■ **Input records**:
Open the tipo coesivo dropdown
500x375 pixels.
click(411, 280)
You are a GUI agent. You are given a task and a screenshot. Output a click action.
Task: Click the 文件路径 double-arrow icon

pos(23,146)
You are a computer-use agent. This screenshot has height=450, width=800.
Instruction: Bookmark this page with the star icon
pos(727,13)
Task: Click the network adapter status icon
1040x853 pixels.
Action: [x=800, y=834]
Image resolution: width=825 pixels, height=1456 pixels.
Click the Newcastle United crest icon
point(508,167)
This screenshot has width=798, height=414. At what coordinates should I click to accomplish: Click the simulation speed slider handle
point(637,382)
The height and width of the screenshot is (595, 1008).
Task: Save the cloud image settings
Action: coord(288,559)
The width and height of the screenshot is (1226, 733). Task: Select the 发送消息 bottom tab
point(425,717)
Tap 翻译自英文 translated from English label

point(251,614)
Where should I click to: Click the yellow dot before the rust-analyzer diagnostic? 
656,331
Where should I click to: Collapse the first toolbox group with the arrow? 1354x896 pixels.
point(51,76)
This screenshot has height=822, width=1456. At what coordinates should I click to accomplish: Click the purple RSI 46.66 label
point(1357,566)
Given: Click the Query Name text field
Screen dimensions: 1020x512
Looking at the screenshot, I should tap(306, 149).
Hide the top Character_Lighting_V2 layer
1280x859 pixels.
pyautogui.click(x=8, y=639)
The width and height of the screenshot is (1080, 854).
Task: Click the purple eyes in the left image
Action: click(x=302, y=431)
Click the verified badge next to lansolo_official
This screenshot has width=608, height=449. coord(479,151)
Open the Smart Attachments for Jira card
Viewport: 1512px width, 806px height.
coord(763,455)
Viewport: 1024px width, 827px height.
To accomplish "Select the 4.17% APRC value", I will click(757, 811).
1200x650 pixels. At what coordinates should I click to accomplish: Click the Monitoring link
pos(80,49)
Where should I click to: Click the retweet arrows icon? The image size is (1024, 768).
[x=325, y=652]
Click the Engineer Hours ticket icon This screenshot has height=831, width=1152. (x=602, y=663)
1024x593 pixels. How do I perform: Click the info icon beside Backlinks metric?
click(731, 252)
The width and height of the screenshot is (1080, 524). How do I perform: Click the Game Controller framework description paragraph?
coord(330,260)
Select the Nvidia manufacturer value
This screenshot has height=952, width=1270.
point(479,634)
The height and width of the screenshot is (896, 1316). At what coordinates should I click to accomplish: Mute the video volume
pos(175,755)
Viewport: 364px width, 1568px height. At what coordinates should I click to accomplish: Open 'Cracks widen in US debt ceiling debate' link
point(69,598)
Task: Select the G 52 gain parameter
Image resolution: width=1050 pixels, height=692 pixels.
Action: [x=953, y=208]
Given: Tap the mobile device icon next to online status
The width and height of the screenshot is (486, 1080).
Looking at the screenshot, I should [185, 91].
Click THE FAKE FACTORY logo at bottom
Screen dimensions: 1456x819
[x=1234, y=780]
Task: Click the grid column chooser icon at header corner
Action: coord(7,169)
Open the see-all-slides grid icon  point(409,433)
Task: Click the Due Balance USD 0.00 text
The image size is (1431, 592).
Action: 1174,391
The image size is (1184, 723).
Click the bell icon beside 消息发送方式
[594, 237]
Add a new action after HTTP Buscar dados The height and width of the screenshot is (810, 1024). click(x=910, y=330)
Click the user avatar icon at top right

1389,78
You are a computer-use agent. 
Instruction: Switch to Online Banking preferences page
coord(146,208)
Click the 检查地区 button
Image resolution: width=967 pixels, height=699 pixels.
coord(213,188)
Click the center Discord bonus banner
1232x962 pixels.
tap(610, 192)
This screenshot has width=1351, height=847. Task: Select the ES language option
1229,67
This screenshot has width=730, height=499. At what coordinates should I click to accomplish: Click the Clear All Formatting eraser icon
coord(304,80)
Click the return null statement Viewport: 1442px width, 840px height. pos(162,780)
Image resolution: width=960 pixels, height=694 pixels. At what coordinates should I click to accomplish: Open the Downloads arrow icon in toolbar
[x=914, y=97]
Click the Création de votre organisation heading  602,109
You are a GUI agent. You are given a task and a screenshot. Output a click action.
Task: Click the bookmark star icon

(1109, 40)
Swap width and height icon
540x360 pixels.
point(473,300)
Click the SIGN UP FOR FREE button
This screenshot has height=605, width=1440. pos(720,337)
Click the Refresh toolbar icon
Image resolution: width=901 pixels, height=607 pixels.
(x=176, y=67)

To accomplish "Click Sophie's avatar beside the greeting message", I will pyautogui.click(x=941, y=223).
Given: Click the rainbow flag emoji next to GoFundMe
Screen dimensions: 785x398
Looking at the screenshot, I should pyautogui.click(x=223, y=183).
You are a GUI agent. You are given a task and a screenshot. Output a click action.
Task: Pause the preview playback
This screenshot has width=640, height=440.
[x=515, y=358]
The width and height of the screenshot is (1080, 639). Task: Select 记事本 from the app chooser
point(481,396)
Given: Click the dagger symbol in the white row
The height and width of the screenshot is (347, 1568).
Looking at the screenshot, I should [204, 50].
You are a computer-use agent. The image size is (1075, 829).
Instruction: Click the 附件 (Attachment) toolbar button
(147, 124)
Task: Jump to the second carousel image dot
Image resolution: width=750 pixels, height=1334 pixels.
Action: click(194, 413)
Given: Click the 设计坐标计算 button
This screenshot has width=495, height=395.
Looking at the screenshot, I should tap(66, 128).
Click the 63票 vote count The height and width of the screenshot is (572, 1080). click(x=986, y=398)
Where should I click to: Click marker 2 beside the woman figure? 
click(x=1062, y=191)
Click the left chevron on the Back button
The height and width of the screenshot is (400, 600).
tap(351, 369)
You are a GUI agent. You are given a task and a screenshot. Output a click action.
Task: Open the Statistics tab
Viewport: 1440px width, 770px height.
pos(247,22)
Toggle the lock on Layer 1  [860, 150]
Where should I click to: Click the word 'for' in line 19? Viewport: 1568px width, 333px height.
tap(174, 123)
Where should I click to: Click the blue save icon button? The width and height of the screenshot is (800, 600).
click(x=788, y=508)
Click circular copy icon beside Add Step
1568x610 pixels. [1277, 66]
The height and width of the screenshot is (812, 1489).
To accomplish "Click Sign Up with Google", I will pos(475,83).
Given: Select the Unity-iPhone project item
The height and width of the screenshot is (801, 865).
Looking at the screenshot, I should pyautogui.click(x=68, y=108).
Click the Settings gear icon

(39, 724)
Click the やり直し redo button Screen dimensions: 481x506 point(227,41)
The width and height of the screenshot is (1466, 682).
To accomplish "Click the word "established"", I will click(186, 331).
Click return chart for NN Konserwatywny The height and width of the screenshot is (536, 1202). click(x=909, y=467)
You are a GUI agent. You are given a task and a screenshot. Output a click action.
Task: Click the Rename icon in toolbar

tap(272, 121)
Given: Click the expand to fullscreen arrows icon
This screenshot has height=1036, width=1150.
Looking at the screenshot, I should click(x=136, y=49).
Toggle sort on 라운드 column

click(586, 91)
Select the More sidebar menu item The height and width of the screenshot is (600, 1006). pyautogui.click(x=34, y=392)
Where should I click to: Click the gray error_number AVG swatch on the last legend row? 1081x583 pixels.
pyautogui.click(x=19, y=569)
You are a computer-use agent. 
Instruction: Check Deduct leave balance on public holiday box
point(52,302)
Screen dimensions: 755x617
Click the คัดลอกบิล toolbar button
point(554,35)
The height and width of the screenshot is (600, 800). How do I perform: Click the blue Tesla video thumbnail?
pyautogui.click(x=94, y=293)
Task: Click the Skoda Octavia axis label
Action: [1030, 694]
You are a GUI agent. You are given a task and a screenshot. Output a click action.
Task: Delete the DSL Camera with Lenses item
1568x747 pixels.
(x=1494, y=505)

■ **Task**:
Work through the records above and count the lines that hold the string "computer". Please give only that figure.

■ **Task response**:
4